Comments (13)
0.1.12 supports explicit link: false
to FLAME.cast|call|place_child
so you don't need to unlink/trap yourself. Thanks!
from flame.
@cadebward I believe I found a bug where we don't honor shutdown timeout in all shutdown cases. Can you try main and report back? I'll be able to take a closer look in a bit. Thanks!
from flame.
Check the Termination
docs:
Lines 154 to 161 in 3a03d21
You can configure the terminator's shutdown timeout. For now it needs to be a global config, but since we only allow a 1:1 named pool we should be able to pass the pool's shutdown_timeout to the child. For now you can configure it globally:
config :flame, :terminator, shutdown_timeout: :timer.hours(1)
Note, you can also pass it to the pool as an env:
argument, and then in your runtime.exs, you could reference the env var to get per-pool termination configuration:
config :flame, :terminator, shutdown_timeout: String.to_integer(System.get_env("FLAME_SHUTDOWN_TIMEOUT") || "10000")
Thanks!
from flame.
Thanks for the response! I did have that globally configured. It still seems as though the deployment immediately shuts down the FLAME node. I'll do some more testing to be sure.
from flame.
Let me know! The started flame machines are completely independent of the app machines (fly infra wise) so a deployment won't tear them down on the fly side. So the only possibility is the parent node going down triggers the children to terminate per the regular monitoring flow, but the configured termination time is either ignored or there is a bug in the terminator causing an early exit.
from flame.
Hmm... something else is going on. After testing this out through a few deploys, it seems as though the FLAME node does not get swept up in a deployment. A new machine comes up, old machines spin down. The FLAME node is not included in these logs. In this example, my FLAME node is 17816409ad1408
.
Updating existing machines in 'app-name' with bluegreen strategy
Cleanup Previous Deployment
No hanging machines from a failed previous deployment
Creating green machines
Created machine 3d8d74e3a74138 [app]
Waiting for all green machines to start
Machine 3d8d74e3a74138 [app] - started
Waiting for all green machines to be healthy
Machine 3d8d74e3a74138 [app] - 1/1 passing
Marking green machines as ready
Machine 3d8d74e3a74138 [app] now ready
Waiting before cordoning all blue machines
Machine 17816472fdd268 [app] cordoned
Waiting before stopping all blue machines
Stopping all blue machines
Waiting for all blue machines to stop
Machine 17816472fdd268 [app] - stopped
Destroying all blue machines
Machine 17816472fdd268 [app] destroyed
Deployment Complete
That all seems as expected. Then out of nowhere these logs show up indicating that the FLAME node has been sent a SIGTERM
and is shutting down.
2024-03-08T23:38:45Z app[17816409ad1408] dfw [info] INFO Main child exited normally with code: 0
2024-03-08T23:38:45Z app[17816409ad1408] dfw [info] INFO Starting clean up.

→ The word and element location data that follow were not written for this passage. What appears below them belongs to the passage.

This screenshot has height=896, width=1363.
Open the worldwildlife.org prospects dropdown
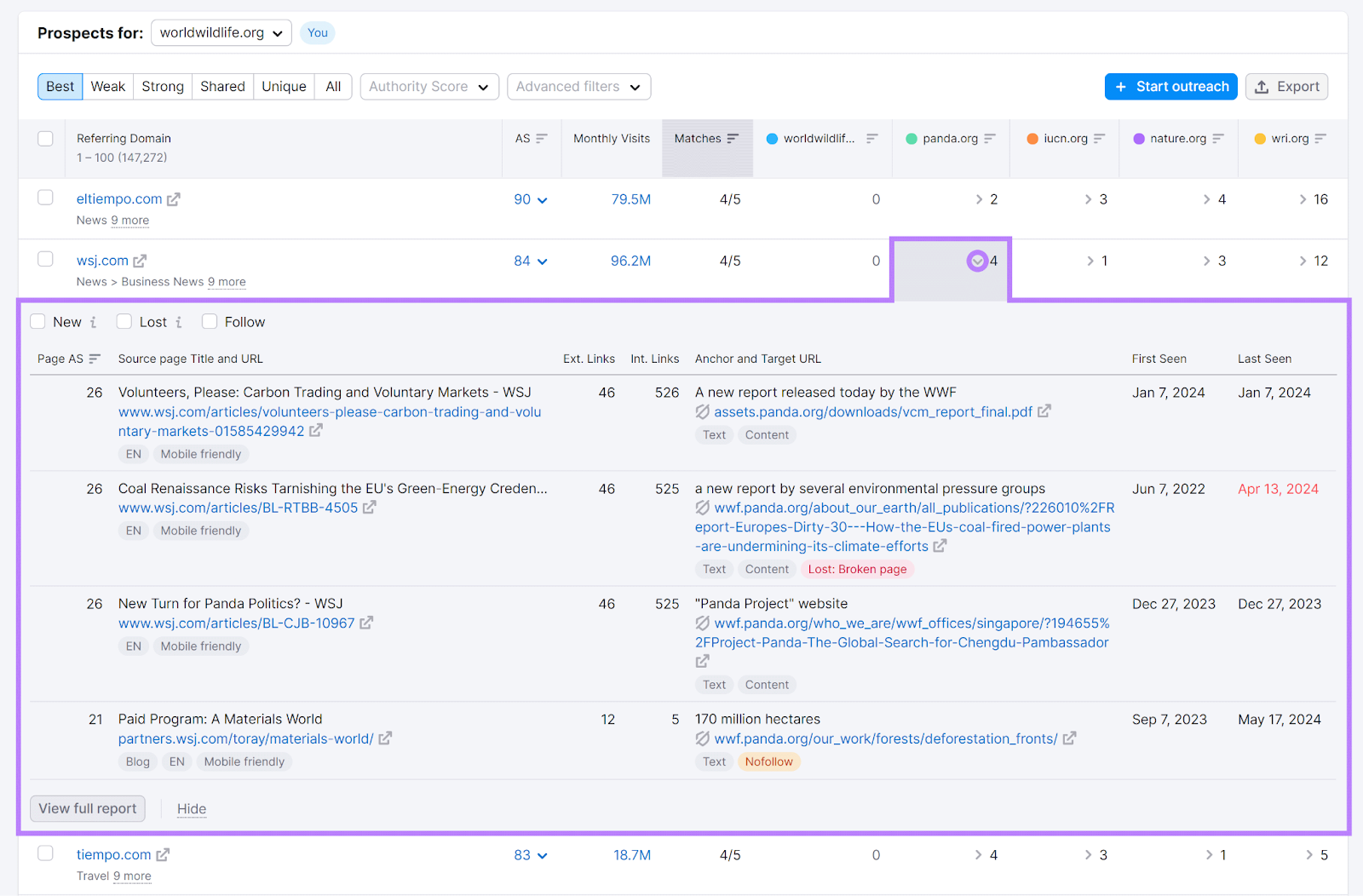point(221,32)
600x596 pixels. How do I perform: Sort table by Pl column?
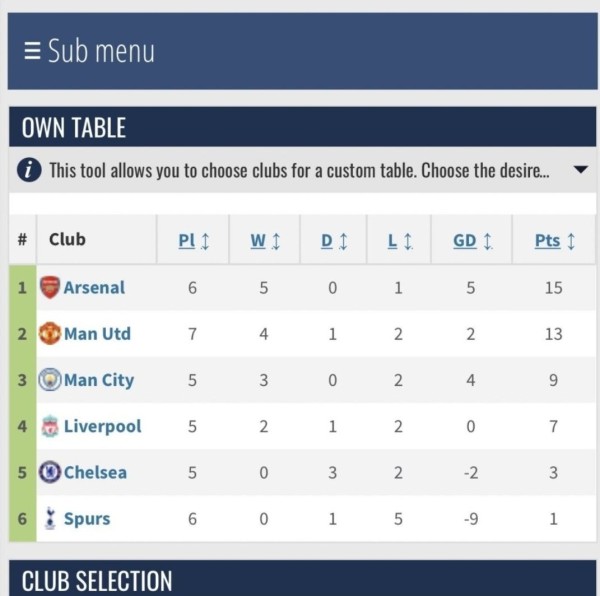[194, 241]
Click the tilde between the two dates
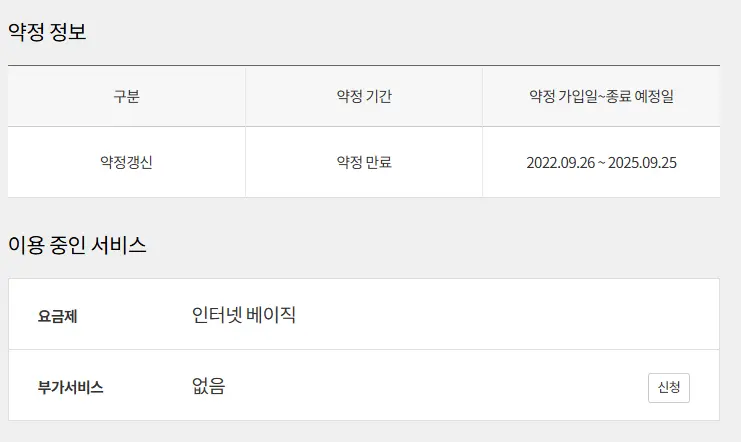Image resolution: width=741 pixels, height=442 pixels. coord(602,162)
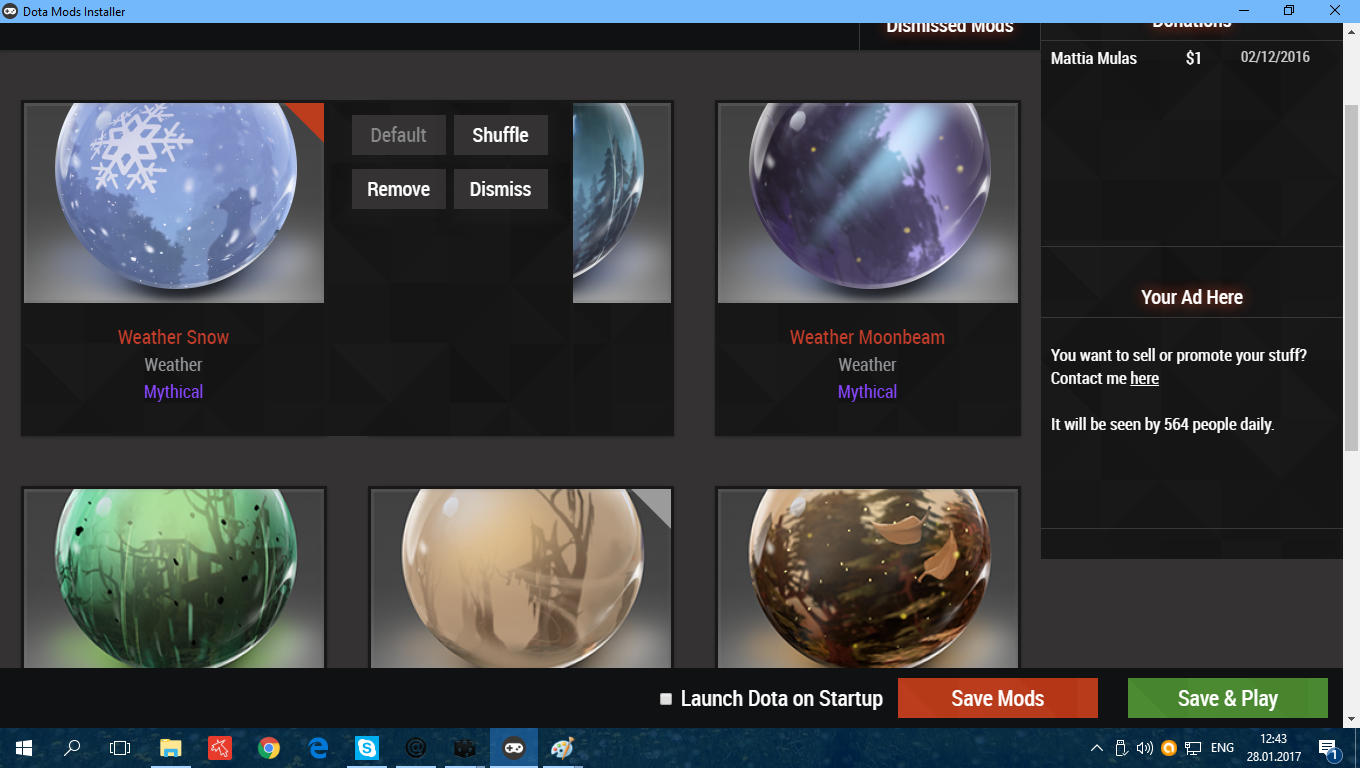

2024-03-08T23:38:45Z app[17816409ad1408] dfw [info] WARN hallpass exited, pid: 315, status: signal: 15 (SIGTERM)
2024-03-08T23:38:45Z app[17816409ad1408] dfw [info]2024/03/08 23:38:45 listening on [fdaa:0:44f2:a7b:241:18ab:d029:2]:22 (DNS: [fdaa::3]:53)
[flv @ 0x56420e644f00] Failed to update header with correct duration.12.2kbits/s speed= 1x e=00:04:59.32 bitrate= 212.7kbits/s speed= 1x
2024-03-08T23:38:45Z app[17816409ad1408] dfw [info][flv @ 0x56420e644f00] Failed to update header with correct filesize.
2024-03-08T23:38:45Z app[17816409ad1408] dfw [info]frame= 7880 fps= 25 q=8.6 Lsize= 8161kB time=00:05:15.16 bitrate= 212.1kbits/s speed= 1x
2024-03-08T23:38:45Z app[17816409ad1408] dfw [info]video:8038kB audio:0kB subtitle:0kB other streams:0kB global headers:0kB muxing overhead: 1.534419%
2024-03-08T23:38:45Z app[17816409ad1408] dfw [info]Exiting normally, received signal 15.
2024-03-08T23:38:46Z app[17816409ad1408] dfw [info][ 320.770011] reboot: Restarting system
2024-03-08T23:38:46Z runner[17816409ad1408] dfw [info]machine restart policy set to 'no', not restarting
[ no more logs for 17816409ad1408 after this point]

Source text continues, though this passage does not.